### Directions for this task:
Rewrite the lines below with every "GUI agent" swapped for "interface agent", leaving everything else the same.

◇ ◇ ◇ ◇ ◇

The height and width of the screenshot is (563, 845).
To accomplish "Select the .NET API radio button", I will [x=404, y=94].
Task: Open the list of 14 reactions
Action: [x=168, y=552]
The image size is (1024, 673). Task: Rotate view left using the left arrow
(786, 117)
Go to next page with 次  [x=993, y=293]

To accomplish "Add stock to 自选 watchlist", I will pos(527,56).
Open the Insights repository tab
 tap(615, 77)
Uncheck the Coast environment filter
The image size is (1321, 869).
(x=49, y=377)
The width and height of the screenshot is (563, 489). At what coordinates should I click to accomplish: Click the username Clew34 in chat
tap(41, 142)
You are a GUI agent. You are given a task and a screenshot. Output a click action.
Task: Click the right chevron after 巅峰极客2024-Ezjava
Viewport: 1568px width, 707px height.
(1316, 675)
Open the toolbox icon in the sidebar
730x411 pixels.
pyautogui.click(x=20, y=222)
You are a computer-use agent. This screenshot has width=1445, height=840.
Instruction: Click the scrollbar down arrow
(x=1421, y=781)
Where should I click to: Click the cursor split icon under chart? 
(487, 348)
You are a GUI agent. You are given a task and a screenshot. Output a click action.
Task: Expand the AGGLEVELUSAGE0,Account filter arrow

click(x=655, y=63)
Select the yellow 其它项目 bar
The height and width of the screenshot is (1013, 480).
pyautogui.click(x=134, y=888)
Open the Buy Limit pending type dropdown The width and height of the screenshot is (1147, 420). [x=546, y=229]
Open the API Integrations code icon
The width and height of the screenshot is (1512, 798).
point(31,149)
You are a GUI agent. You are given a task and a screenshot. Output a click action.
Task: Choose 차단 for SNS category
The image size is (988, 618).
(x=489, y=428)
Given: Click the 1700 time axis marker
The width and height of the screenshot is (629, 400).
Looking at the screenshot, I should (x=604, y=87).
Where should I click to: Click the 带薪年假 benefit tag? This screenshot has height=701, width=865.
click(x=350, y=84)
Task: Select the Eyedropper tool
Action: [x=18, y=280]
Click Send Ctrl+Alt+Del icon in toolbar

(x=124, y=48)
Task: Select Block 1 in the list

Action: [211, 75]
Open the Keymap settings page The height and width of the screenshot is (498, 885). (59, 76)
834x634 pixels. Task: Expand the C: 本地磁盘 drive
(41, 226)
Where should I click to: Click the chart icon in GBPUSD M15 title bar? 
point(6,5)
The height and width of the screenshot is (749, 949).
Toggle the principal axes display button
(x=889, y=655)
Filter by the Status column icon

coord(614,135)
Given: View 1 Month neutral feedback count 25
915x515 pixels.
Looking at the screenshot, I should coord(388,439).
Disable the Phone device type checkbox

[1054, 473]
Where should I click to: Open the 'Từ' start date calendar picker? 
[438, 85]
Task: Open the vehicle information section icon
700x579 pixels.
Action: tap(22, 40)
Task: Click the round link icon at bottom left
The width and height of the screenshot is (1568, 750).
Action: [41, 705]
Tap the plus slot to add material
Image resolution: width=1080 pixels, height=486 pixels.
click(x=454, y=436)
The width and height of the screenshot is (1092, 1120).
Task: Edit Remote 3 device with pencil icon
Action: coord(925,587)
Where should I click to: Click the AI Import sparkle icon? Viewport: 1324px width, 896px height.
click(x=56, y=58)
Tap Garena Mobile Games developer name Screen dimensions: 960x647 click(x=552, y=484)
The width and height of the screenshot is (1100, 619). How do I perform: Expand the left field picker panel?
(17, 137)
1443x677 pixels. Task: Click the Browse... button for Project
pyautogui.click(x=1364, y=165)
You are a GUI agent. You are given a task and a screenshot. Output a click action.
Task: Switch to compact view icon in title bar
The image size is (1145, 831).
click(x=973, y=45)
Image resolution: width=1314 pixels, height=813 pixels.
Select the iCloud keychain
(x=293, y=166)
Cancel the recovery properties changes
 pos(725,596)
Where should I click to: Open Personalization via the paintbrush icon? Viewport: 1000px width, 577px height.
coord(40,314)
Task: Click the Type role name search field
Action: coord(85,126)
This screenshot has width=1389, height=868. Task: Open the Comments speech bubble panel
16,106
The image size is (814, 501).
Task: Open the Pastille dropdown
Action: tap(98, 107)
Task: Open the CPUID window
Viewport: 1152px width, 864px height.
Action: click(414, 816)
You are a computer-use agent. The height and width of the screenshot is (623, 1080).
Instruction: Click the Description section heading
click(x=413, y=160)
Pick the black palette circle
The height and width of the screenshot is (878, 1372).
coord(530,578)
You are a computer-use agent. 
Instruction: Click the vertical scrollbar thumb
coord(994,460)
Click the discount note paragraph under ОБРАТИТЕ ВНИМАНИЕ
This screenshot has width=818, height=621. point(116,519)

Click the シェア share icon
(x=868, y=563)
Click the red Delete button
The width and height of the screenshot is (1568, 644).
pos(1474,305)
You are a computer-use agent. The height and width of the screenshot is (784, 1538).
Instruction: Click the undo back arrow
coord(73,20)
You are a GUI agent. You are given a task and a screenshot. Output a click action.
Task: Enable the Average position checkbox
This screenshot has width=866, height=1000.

◇ ◇ ◇ ◇ ◇

### Worked answer:
The height and width of the screenshot is (563, 845).
To accomplish "Select the .NET API radio button", I will [x=404, y=94].
Task: Open the list of 14 reactions
Action: [x=168, y=552]
The image size is (1024, 673). Task: Rotate view left using the left arrow
(786, 117)
Go to next page with 次  [x=993, y=293]

To accomplish "Add stock to 自选 watchlist", I will pos(527,56).
Open the Insights repository tab
 tap(615, 77)
Uncheck the Coast environment filter
The image size is (1321, 869).
(x=49, y=377)
The width and height of the screenshot is (563, 489). At what coordinates should I click to accomplish: Click the username Clew34 in chat
tap(41, 142)
You are a interface agent. You are given a task and a screenshot. Output a click action.
Task: Click the right chevron after 巅峰极客2024-Ezjava
Viewport: 1568px width, 707px height.
(1316, 675)
Open the toolbox icon in the sidebar
730x411 pixels.
pyautogui.click(x=20, y=222)
You are a computer-use agent. This screenshot has width=1445, height=840.
Instruction: Click the scrollbar down arrow
(x=1421, y=781)
Where should I click to: Click the cursor split icon under chart? 
(487, 348)
You are a interface agent. You are given a task and a screenshot. Output a click action.
Task: Expand the AGGLEVELUSAGE0,Account filter arrow

click(x=655, y=63)
Select the yellow 其它项目 bar
The height and width of the screenshot is (1013, 480).
pyautogui.click(x=134, y=888)
Open the Buy Limit pending type dropdown The width and height of the screenshot is (1147, 420). [x=546, y=229]
Open the API Integrations code icon
The width and height of the screenshot is (1512, 798).
point(31,149)
You are a interface agent. You are given a task and a screenshot. Output a click action.
Task: Choose 차단 for SNS category
The image size is (988, 618).
(x=489, y=428)
Given: Click the 1700 time axis marker
The width and height of the screenshot is (629, 400).
Looking at the screenshot, I should (x=604, y=87).
Where should I click to: Click the 带薪年假 benefit tag? This screenshot has height=701, width=865.
click(x=350, y=84)
Task: Select the Eyedropper tool
Action: [x=18, y=280]
Click Send Ctrl+Alt+Del icon in toolbar

(x=124, y=48)
Task: Select Block 1 in the list

Action: [211, 75]
Open the Keymap settings page The height and width of the screenshot is (498, 885). (59, 76)
834x634 pixels. Task: Expand the C: 本地磁盘 drive
(41, 226)
Where should I click to: Click the chart icon in GBPUSD M15 title bar? 
point(6,5)
The height and width of the screenshot is (749, 949).
Toggle the principal axes display button
(x=889, y=655)
Filter by the Status column icon

coord(614,135)
Given: View 1 Month neutral feedback count 25
915x515 pixels.
Looking at the screenshot, I should coord(388,439).
Disable the Phone device type checkbox

[1054, 473]
Where should I click to: Open the 'Từ' start date calendar picker? 
[438, 85]
Task: Open the vehicle information section icon
700x579 pixels.
Action: tap(22, 40)
Task: Click the round link icon at bottom left
The width and height of the screenshot is (1568, 750).
Action: [41, 705]
Tap the plus slot to add material
Image resolution: width=1080 pixels, height=486 pixels.
click(x=454, y=436)
The width and height of the screenshot is (1092, 1120).
Task: Edit Remote 3 device with pencil icon
Action: coord(925,587)
Where should I click to: Click the AI Import sparkle icon? Viewport: 1324px width, 896px height.
click(x=56, y=58)
Tap Garena Mobile Games developer name Screen dimensions: 960x647 click(x=552, y=484)
The width and height of the screenshot is (1100, 619). How do I perform: Expand the left field picker panel?
(17, 137)
1443x677 pixels. Task: Click the Browse... button for Project
pyautogui.click(x=1364, y=165)
You are a interface agent. You are given a task and a screenshot. Output a click action.
Task: Switch to compact view icon in title bar
The image size is (1145, 831).
click(x=973, y=45)
Image resolution: width=1314 pixels, height=813 pixels.
Select the iCloud keychain
(x=293, y=166)
Cancel the recovery properties changes
 pos(725,596)
Where should I click to: Open Personalization via the paintbrush icon? Viewport: 1000px width, 577px height.
coord(40,314)
Task: Click the Type role name search field
Action: coord(85,126)
This screenshot has width=1389, height=868. Task: Open the Comments speech bubble panel
16,106
The image size is (814, 501).
Task: Open the Pastille dropdown
Action: tap(98, 107)
Task: Open the CPUID window
Viewport: 1152px width, 864px height.
Action: click(414, 816)
You are a computer-use agent. The height and width of the screenshot is (623, 1080).
Instruction: Click the Description section heading
click(x=413, y=160)
Pick the black palette circle
The height and width of the screenshot is (878, 1372).
coord(530,578)
You are a computer-use agent. 
Instruction: Click the vertical scrollbar thumb
coord(994,460)
Click the discount note paragraph under ОБРАТИТЕ ВНИМАНИЕ
This screenshot has width=818, height=621. point(116,519)

Click the シェア share icon
(x=868, y=563)
Click the red Delete button
The width and height of the screenshot is (1568, 644).
pos(1474,305)
You are a computer-use agent. The height and width of the screenshot is (784, 1538).
Instruction: Click the undo back arrow
coord(73,20)
You are a interface agent. You are given a task and a screenshot. Output a click action.
Task: Enable the Average position checkbox
This screenshot has width=866, height=1000.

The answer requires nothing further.